Six years ago, almost to this very day, I realized that my time as a teacher had to come to an end. I left my classroom and said goodbye to my friends while mourning the change that confronted me. I wasn’t ready to retire, but I did. It was the right thing to do, given the political winds that were blowing.

But it was also the right thing to do because I was in desperate need of something to make me feel useful and wanted and important. It worked out perfectly for me, because my daughter was in need of a safe, secure, affordable child care option.

So Ellie, my sweet first grand child, became my saving grace, my saving responsibility, my link to my nurturing inner self. Even as I mourned the fact that I was no longer teaching a group of children to love learning, even as I missed those moments when I would laugh out loud with 24 young kids, I learned to embrace my role as the “Momma stand in”.

My days of watching little Ellie were the bridge that allowed me to move from my professional career to my retirement life. Her smiles were my pay checks. Her hugs were my lifeline. Her first words, first steps, first solid foods were my reassurance that I remained relevant in this world.

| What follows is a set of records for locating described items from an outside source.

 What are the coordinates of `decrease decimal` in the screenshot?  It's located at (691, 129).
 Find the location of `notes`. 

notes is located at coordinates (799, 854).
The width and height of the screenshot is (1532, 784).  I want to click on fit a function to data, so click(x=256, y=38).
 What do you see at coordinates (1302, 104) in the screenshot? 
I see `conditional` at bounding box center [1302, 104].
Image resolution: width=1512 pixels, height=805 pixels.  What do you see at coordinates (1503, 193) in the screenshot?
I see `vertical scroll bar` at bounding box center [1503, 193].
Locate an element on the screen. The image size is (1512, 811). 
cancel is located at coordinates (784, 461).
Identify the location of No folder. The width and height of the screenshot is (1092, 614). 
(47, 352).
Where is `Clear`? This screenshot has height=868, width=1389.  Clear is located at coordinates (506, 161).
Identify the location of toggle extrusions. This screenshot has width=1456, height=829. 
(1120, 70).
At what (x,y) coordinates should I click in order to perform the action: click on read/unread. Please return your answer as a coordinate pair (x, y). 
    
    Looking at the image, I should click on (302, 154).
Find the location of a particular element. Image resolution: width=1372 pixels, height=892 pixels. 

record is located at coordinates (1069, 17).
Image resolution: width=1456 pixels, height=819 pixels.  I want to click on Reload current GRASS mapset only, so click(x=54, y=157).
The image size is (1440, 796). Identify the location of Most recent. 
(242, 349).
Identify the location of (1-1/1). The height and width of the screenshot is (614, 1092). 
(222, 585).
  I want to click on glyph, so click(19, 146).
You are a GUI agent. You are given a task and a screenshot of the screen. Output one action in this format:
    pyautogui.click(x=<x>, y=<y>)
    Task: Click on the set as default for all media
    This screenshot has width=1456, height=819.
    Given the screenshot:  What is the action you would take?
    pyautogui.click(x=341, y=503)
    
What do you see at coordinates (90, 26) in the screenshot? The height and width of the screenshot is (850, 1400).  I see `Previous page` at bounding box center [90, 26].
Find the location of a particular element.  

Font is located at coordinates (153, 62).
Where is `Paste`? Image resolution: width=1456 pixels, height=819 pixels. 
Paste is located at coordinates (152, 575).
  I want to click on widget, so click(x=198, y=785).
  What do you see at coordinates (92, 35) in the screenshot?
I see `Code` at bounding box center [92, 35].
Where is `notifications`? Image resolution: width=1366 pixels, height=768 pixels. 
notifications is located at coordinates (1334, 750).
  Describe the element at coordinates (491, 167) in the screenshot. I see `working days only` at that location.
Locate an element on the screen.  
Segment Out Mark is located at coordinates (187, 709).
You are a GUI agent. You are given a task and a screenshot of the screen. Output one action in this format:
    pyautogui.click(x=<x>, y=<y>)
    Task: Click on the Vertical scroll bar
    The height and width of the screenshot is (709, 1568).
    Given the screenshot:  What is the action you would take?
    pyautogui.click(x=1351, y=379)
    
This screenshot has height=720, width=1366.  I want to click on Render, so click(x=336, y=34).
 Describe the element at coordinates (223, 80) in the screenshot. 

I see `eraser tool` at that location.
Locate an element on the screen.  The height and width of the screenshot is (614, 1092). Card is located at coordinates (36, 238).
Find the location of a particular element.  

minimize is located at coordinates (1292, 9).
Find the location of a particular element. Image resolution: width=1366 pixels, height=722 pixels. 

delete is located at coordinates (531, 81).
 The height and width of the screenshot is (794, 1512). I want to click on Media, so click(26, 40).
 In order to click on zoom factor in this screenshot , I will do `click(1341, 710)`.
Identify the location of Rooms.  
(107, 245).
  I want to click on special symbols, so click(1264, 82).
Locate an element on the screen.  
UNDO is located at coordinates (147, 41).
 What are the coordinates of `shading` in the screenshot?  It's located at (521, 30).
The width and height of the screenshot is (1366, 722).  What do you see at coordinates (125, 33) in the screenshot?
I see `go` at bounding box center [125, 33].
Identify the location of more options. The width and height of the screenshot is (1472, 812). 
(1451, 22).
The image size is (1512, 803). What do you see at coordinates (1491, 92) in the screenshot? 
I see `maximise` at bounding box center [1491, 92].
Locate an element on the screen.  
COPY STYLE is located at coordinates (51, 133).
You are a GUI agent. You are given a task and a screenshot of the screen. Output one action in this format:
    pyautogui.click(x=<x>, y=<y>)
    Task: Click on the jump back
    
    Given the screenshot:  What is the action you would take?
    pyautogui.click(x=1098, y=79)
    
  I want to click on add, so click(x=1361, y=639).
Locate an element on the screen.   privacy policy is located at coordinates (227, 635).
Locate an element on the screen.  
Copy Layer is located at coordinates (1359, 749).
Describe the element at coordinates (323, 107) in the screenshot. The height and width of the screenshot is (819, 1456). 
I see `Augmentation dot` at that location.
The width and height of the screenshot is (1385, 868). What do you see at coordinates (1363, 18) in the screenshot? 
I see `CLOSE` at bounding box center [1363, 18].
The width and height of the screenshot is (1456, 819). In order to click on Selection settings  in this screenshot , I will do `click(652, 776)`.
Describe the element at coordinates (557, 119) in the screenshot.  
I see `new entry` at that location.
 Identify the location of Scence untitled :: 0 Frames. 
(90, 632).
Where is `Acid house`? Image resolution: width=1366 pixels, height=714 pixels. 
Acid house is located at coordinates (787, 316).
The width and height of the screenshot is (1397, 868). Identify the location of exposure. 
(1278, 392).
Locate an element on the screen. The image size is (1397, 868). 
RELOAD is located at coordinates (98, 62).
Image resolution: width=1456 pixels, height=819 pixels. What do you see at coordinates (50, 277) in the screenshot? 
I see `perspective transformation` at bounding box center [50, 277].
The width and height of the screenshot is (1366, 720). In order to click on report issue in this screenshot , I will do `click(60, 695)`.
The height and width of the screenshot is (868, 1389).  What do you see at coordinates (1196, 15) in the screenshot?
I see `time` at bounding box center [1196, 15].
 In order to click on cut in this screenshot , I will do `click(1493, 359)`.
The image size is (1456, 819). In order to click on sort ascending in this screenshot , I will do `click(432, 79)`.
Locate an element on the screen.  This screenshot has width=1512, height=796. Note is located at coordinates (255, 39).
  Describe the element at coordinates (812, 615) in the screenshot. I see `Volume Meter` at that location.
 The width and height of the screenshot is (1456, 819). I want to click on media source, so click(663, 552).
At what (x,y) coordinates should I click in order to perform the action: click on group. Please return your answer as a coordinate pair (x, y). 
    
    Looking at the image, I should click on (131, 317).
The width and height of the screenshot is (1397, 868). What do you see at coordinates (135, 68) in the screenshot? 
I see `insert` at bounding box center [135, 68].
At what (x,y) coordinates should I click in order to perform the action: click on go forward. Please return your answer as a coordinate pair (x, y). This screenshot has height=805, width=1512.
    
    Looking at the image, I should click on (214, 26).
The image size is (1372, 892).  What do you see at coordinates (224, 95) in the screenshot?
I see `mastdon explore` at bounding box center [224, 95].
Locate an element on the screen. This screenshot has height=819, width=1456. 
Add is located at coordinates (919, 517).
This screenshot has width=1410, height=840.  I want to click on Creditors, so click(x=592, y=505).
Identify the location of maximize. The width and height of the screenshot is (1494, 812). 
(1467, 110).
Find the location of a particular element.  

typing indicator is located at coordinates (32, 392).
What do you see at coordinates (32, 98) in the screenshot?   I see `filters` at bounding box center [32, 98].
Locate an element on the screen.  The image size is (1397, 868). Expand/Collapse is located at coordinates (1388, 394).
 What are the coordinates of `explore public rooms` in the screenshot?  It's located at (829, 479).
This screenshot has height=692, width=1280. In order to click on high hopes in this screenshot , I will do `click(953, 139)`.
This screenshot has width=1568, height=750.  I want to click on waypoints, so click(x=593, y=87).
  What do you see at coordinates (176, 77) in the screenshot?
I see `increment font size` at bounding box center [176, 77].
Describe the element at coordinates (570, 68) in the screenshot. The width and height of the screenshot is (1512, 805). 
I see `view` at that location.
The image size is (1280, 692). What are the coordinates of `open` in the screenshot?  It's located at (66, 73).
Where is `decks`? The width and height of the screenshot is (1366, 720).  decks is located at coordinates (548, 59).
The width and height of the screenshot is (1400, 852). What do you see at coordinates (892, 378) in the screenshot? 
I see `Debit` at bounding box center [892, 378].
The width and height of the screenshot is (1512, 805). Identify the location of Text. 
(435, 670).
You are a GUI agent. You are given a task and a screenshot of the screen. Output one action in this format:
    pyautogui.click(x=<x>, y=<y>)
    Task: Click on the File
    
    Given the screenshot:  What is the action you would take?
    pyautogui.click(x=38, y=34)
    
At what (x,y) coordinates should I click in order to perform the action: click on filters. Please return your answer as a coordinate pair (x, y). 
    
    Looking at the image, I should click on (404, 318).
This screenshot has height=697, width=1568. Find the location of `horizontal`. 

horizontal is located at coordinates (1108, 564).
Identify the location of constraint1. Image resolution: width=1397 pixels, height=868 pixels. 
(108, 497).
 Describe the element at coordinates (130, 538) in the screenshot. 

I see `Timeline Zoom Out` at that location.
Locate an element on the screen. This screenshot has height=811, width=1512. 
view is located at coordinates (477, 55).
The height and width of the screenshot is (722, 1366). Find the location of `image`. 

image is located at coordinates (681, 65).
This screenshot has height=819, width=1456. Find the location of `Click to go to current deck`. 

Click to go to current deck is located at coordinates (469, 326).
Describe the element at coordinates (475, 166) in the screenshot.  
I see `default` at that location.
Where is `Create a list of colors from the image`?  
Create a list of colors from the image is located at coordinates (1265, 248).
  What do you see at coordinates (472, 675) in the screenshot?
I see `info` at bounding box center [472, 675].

Every time I bathed Ellie, and wrapped her in a towel, I was reminded of my mothering years. I was reminded and reassured that I was actually really good at this nurturing woman thing. Ellie’s trusting gaze, her arms reaching up for me, the way that her parents trusted me to protect and care for her; all of this let me grow into this next phase of my life. It let me move past the grief and anger of my last year of teaching and find a place where I could once again embrace and accept my strengths along with my many weaknesses.

I loved being “Nonni” to my grandchild. I loved the way she looked at me, and the way she missed me when we were apart. I relied on her love and her acceptance as I settled into my retirement life.

And when her brothers were born, it was all of that time with Ellie that let me seamlessly move into my role as Nonni and daycare provider for all three of them.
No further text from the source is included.